State lawmakers are grappling with a projected $215 million budget hole. Most state agencies have seen deep cuts for the third straight year.
Milbourn was one of several members who suggested the panel consider reducing legislative pay and who voted in favor of the cut.
Another one of Fallin’s appointees who favored the reduction, Mike O’Neal of Edmond, said he considered that legislators earn significantly more than the average Oklahoman considering the Legislature is only in session from February to May.
“How does what we’re compensating them compare to the typical Oklahoman and Oklahoma family?” O’Neal asked.
Besides the $38,400 base salary, Oklahoma lawmakers receive travel and meal reimbursement and health and retirement benefits that bring their total average compensation to about $62,000, according to information compiled by the Office of Management and Enterprise Services. The median household income for an Oklahoma family is about $49,000, OMES reported.

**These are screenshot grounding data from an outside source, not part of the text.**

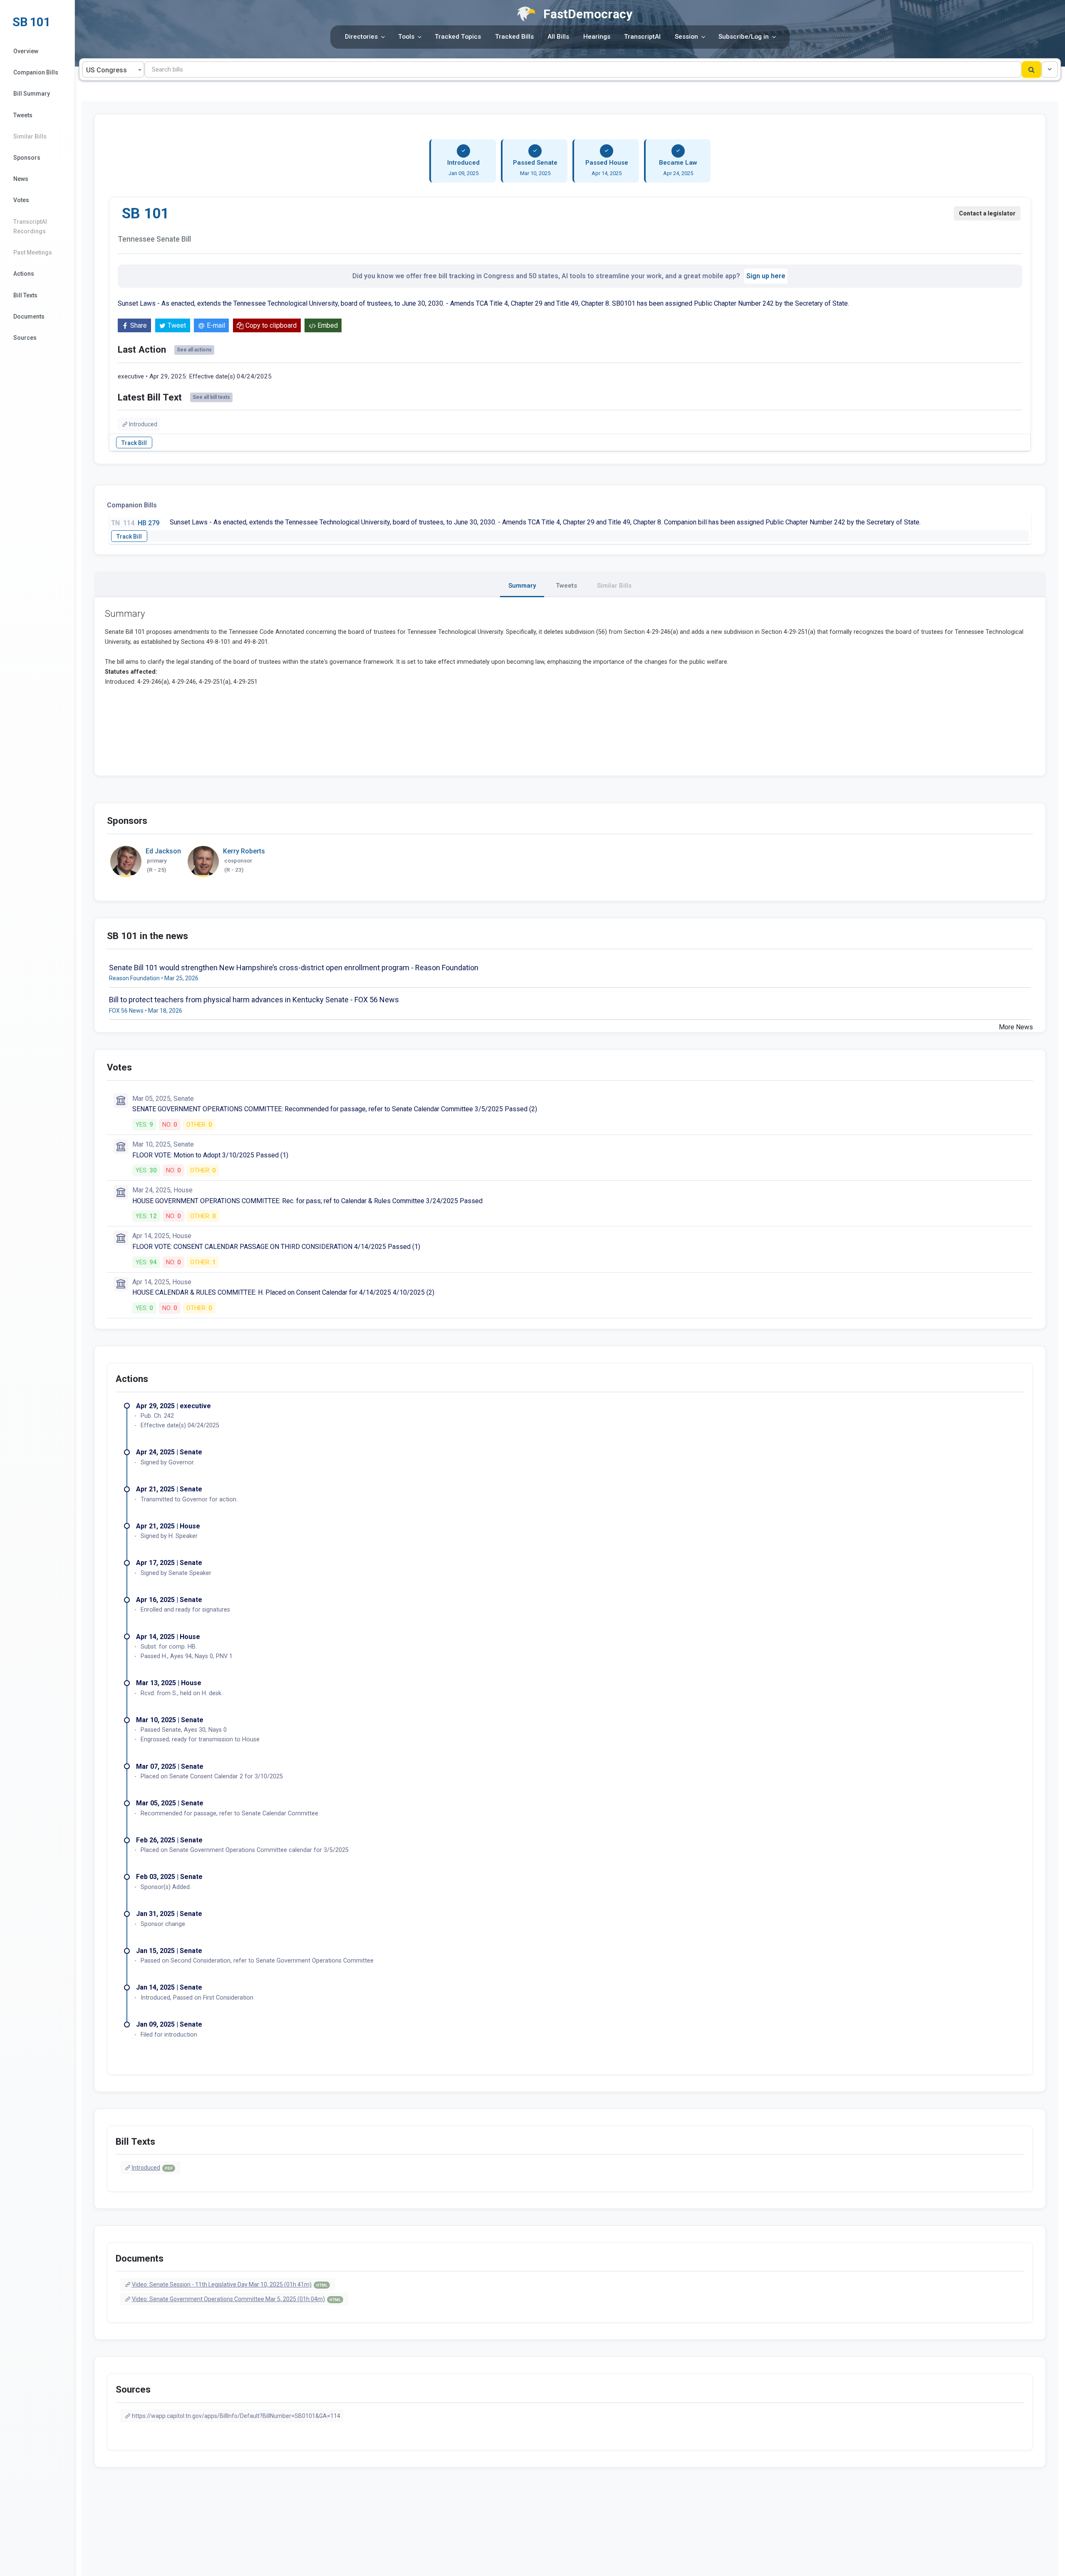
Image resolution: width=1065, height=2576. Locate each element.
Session (686, 36)
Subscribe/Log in (743, 36)
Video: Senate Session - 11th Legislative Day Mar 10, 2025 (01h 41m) (229, 2284)
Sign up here (765, 276)
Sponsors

It’s not a novel idea. A voter-approved constitutional amendment in Massachusetts allows the base pay for rank-and-file legislators to be adjusted every two years to reflect changes in the median household income for state residents.
Some Oklahoma legislators said the reduction in pay won’t affect them personally, but could make it more difficult, especially for younger and working-class men and women to run for office.
“This is easier for me, because I don’t need my legislative salary and I don’t run for my legislative salary,” said Rep. Jon Echols, R-Oklahoma City. “I just think we eventually need to have the conversation about who we want in the Legislature. Do we want those who are independently wealthy or retired and can afford it? Or do we want average, everyday citizens to have the ability to do it?”
Speaker of the House Charles McCall voiced similar concerns and said the panel’s vote should lead to a larger discussion about the salaries of state agency executives.
“After all the recent news about corruption, mismanagement and waste in our executive branch agencies, I feel confident that those discussions about lowering and capping pay for agency and cabinet appointments will be taking place when the Legislature convenes in February,” McCall, R-Atoka, said in a statement. “Many of these directors and appointments make four to five times as much as a state legislator, if not more.”
In addition, the leaders of the House and Senate receive an additional $17,932 each year, while the majority and minority floor leaders, appropriation chairs, House speaker pro tem and Senate assistant majority leader each make an additional $12,364 per year.
The board last approved a pay increase for Oklahoma legislators in 1997, boosting the annual salary from $32,000 to $38,400.